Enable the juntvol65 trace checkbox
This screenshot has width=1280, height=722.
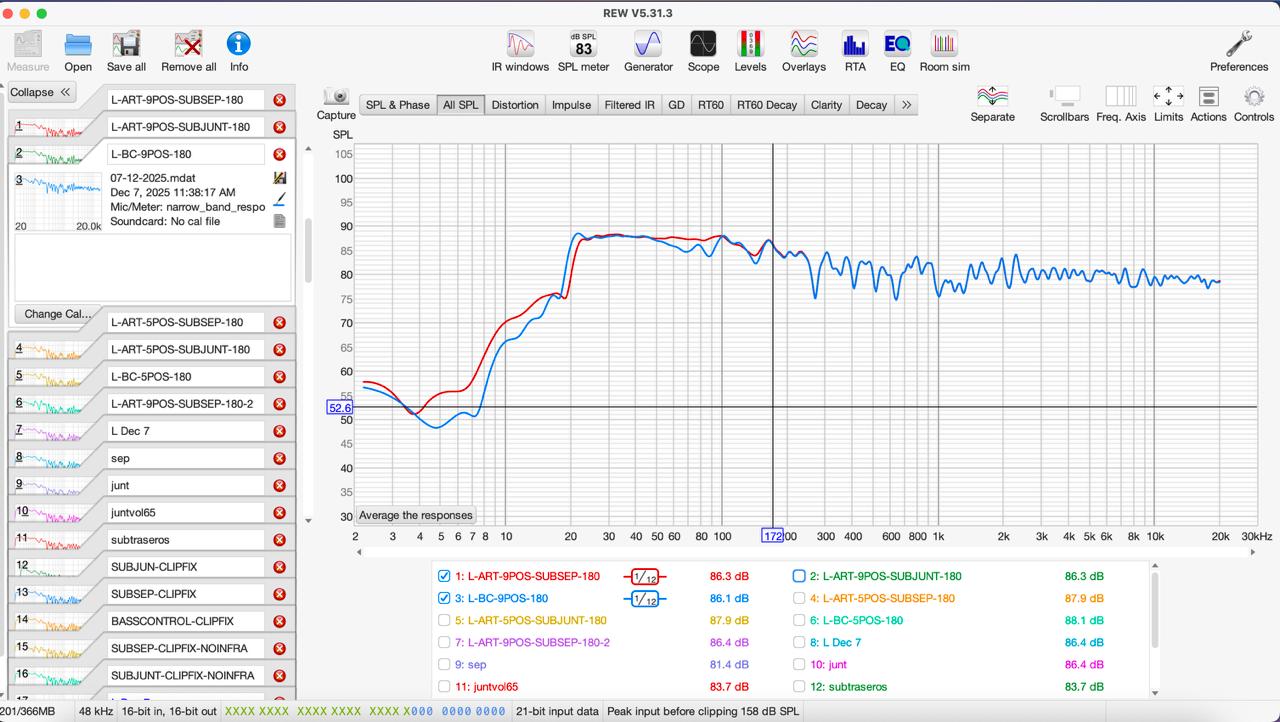coord(444,687)
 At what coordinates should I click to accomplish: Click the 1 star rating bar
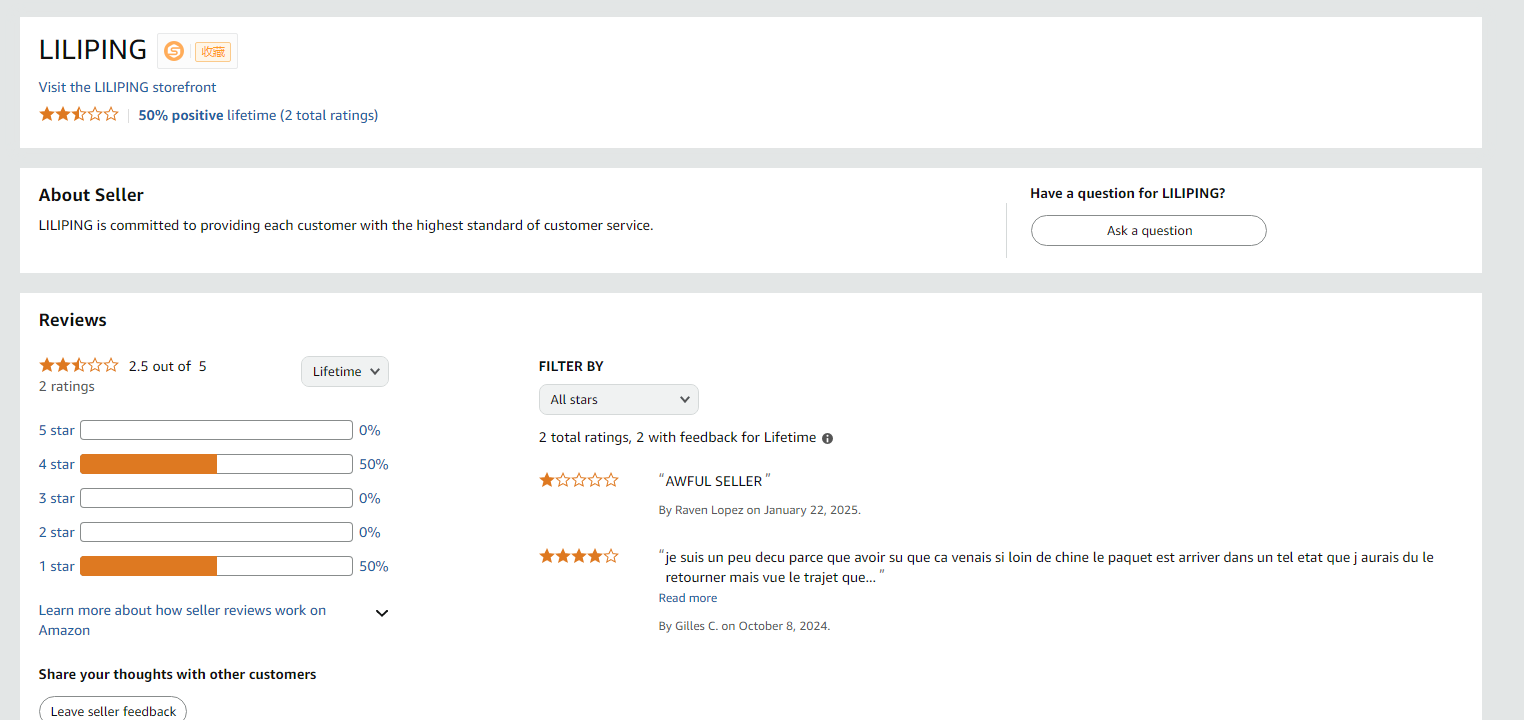point(216,567)
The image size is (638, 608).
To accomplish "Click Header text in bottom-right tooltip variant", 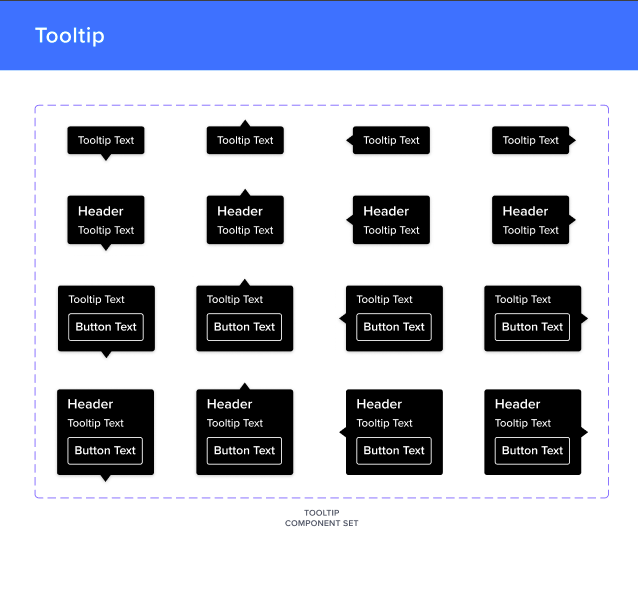I will (x=517, y=404).
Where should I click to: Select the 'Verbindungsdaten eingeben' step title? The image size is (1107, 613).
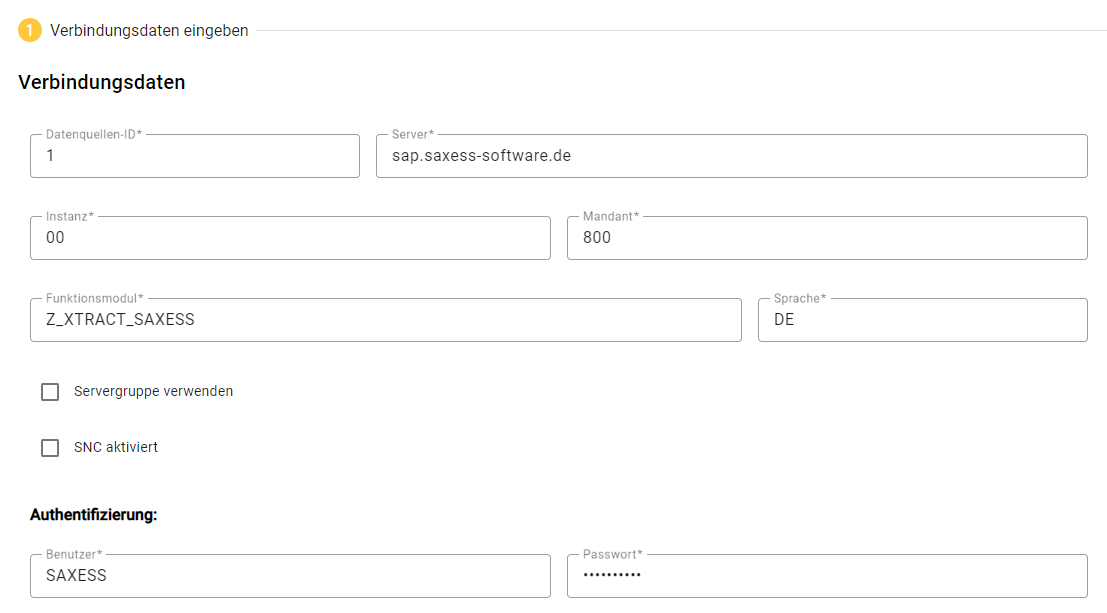(149, 31)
======
* [ЗАДАНИЕ] Продублируйте строки записей, начиная со строки с «Where should I» и до самого конца записей включительно. Картинки в ответ не переносите.

* [ОТВЕТ]
Where should I click to: Select the 'Verbindungsdaten eingeben' step title? The image size is (1107, 613).
(149, 31)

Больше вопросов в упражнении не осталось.